Porém, ressalva, “a situação estrutural é sempre muito débil, temos uma estrutura produtiva que não se deu bem com a globalização e, além disso, temos uma dívida pública grande” que será um constrangimento caso seja necessário acudir à economia com medidas de estímulo. Quando António Costa fala em “vendavais”, esta “dramatização” é salutar, defende João Ferreira do Amaral, admitindo que esta é uma mensagem com fundamento genuinamente económico (e não apenas político).
“Chorar nunca levou ninguém a lado nenhum”
Mas quem disse que uma recessão na Alemanha — desde que moderada — tem, necessariamente, de ser uma péssima notícia para Portugal e para a economia portuguesa? Bruno Bobone, presidente da Câmara de Comércio e Indústria Portuguesa (CCIP), tem uma outra perspetiva. Ao Observador, o responsável reconhece que “é claro que a Alemanha é um grande importador dos nossos bens, pelo que, por essa via, existirá um efeito que pode ser imediato”.
“Mas também temos de perceber que não podemos estar sempre dependentes dos mesmos mercados”, sublinha Bruno Bobone. Aliás, recorda, quando a crise se abateu sobre a economia europeia foi “graças à adaptação dos empresários portugueses, que foram em busca de novos mercados”, mesmo os que não tinham isso como prioridade.
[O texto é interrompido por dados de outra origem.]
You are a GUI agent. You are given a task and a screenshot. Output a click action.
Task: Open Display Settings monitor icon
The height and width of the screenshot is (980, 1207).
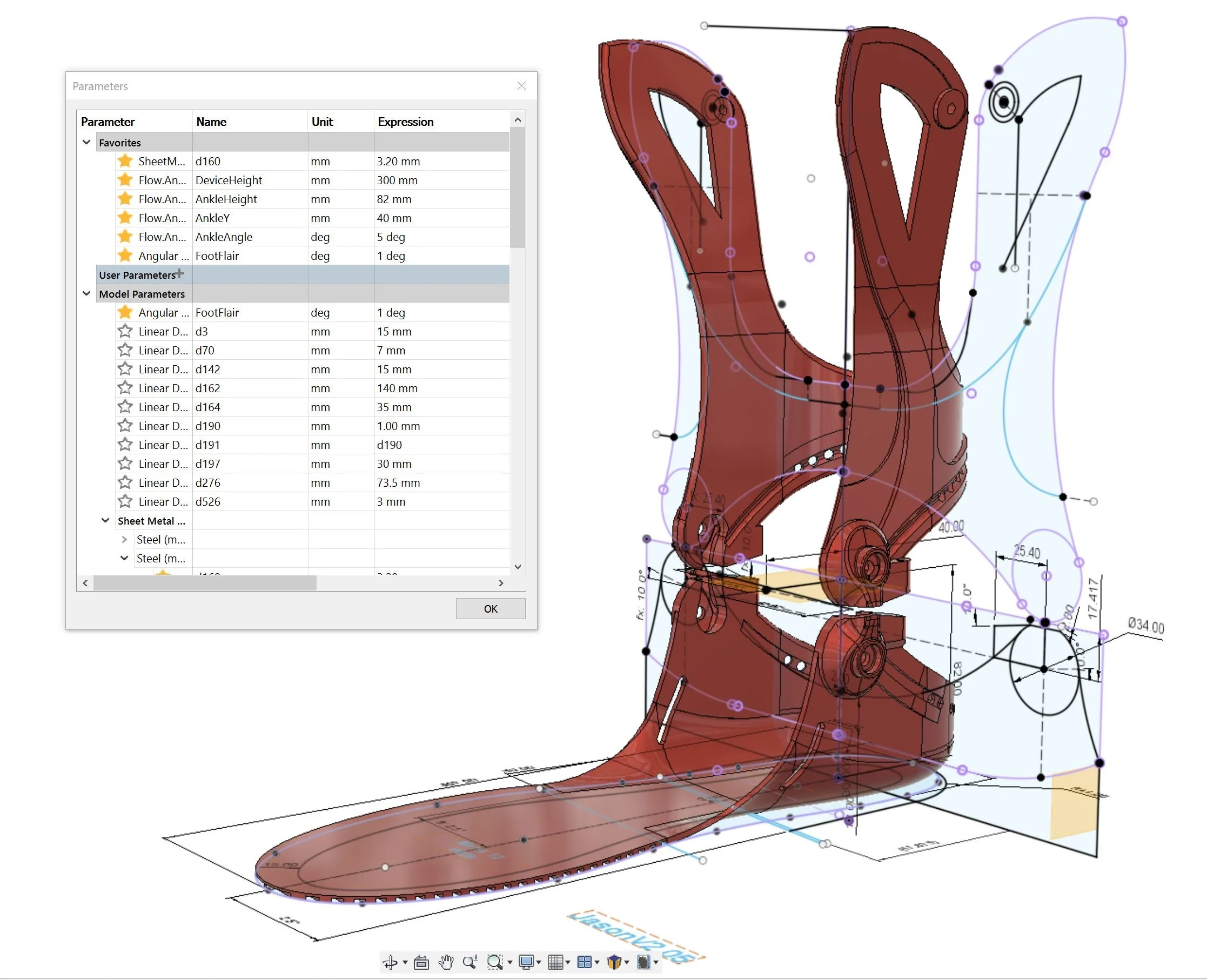click(x=526, y=962)
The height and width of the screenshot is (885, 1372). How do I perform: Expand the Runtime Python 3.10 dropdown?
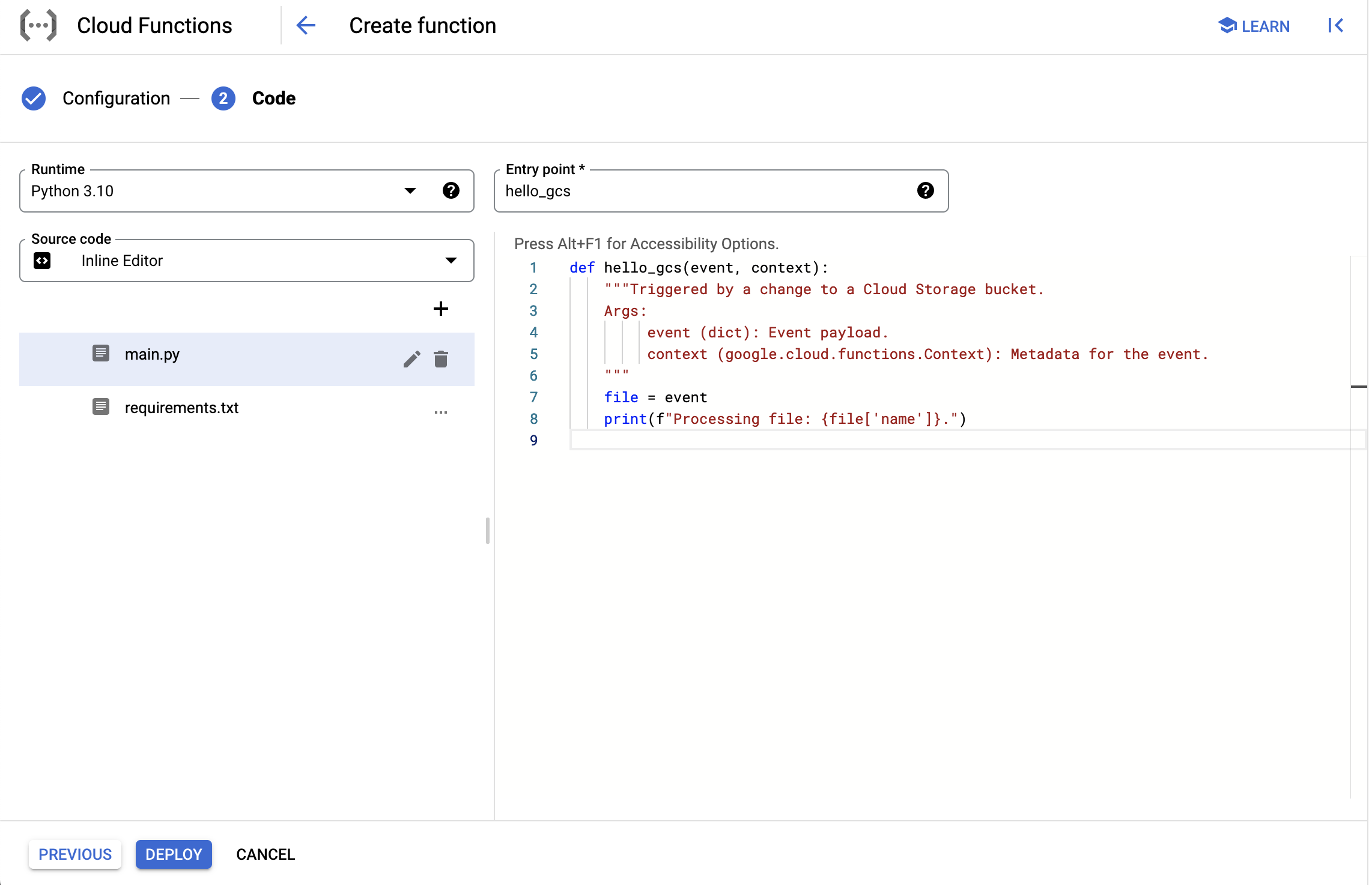pos(410,191)
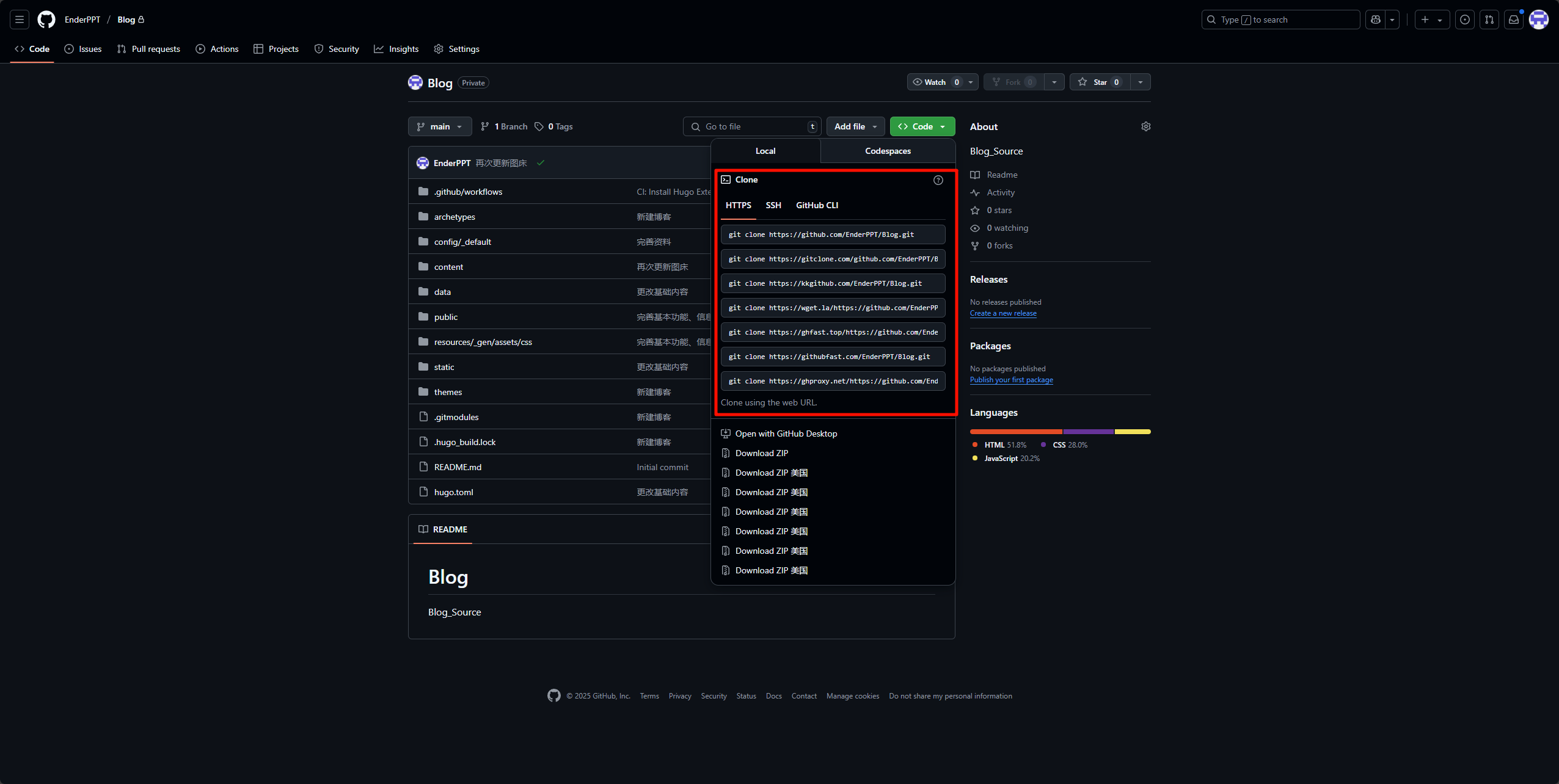Open the hamburger navigation menu
Image resolution: width=1559 pixels, height=784 pixels.
[20, 20]
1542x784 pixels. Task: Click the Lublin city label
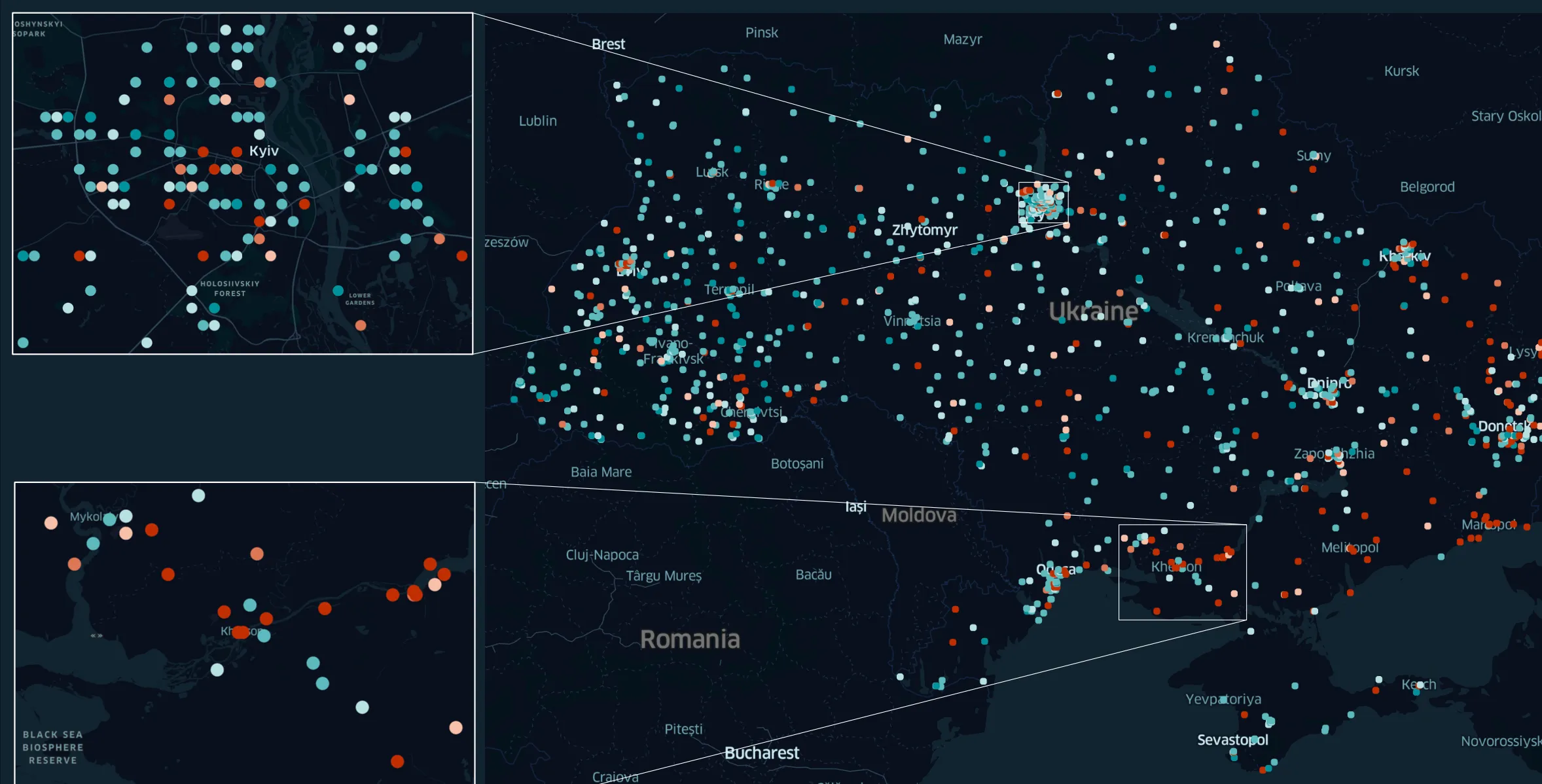tap(537, 120)
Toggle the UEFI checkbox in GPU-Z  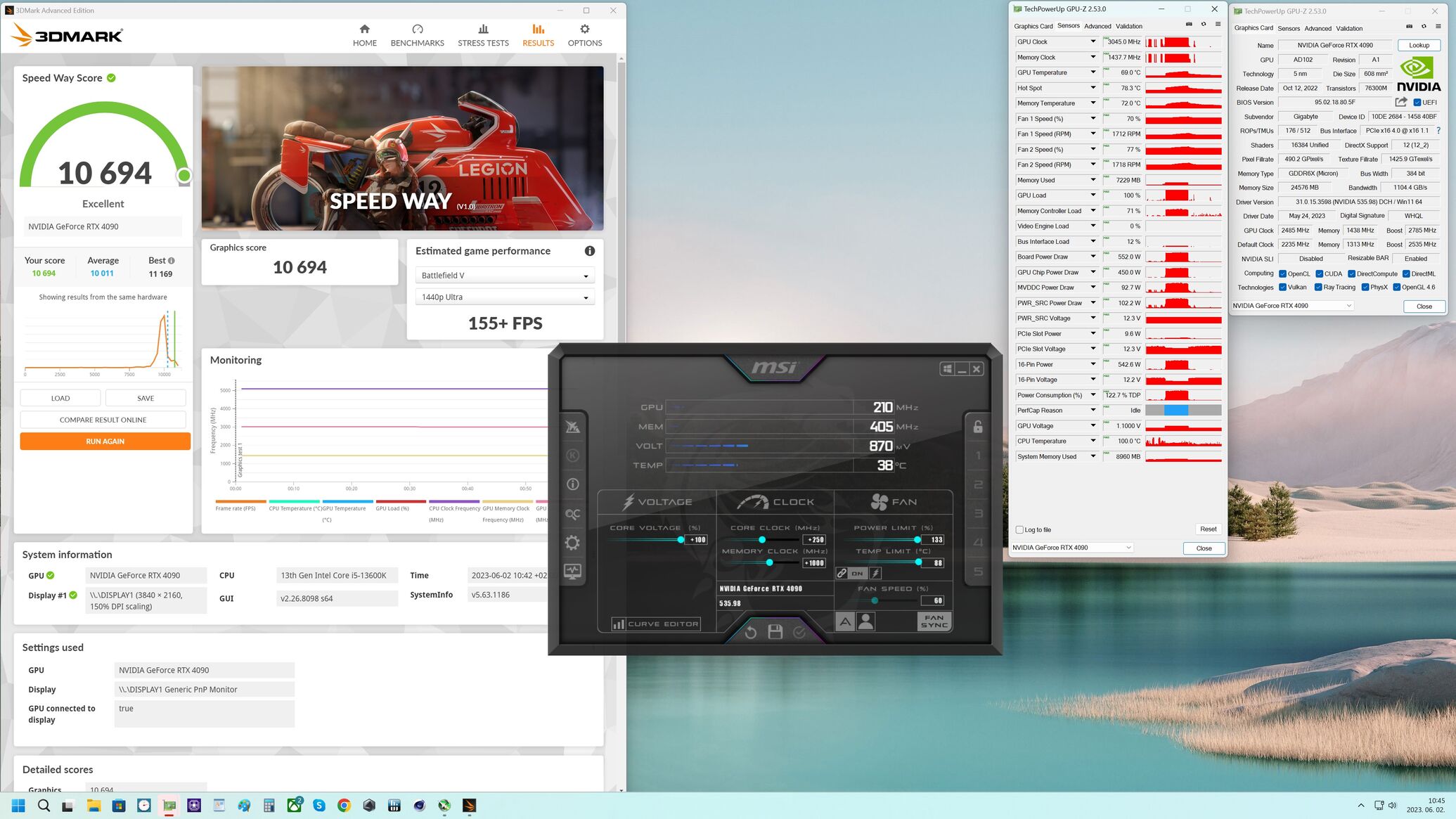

O resultado foi um aumento das quotas de exportação em vários mercados.
“Temos de deixar de estar, como estamos muitas vezes, a encontrar razões para não conseguir atingir os nossos objetivos” — e se a Alemanha, terceiro maior mercado de exportação portuguesa, passar a comprar menos a Portugal, a solução passa por encontrar outras geografias onde vender os produtos. “Esta questão de estar na Europa… estamos a falar de países independentes, com prioridades próprias e interesses próprios”, sublinha.
Menos preocupado está, também, João Duque, professor catedrático e presidente do Instituto Superior de Economia e Gestão (ISEG). Pelo facto de Portugal ter a AutoEuropa em Palmela, é expectável que possa existir algum impacto da recessão alemã — “Mas temos de pensar que os carros que são feitos em Palmela não são só para o consumidor alemão, são para vender em todo o mundo”. Por essa razão, embora um arrefecimento nunca seja uma boa notícia, não se pode assumir automaticamente que uma recessão na Alemanha seja uma má notícia para Portugal e, neste caso, para os portugueses que dependem da AutoEuropa.
Aliás, tendo em conta que cresce a pressão sobre o governo alemão para ajudar na modernização do setor industrial, até que ponto é que isso não poderá significar mais investimento na AutoEuropa? E quem diz a AutoEuropa, diz as dezenas ou centenas de empresas portuguesas que produzem peças para a indústria automóvel alemã. João Duque diz que “é impossível saber se as nossas exportações para a Alemanha podem ou não ser abaladas, até certo ponto irá depender da capacidade dos nossos empresários em encontrar as oportunidades que esta recessão pode trazer”.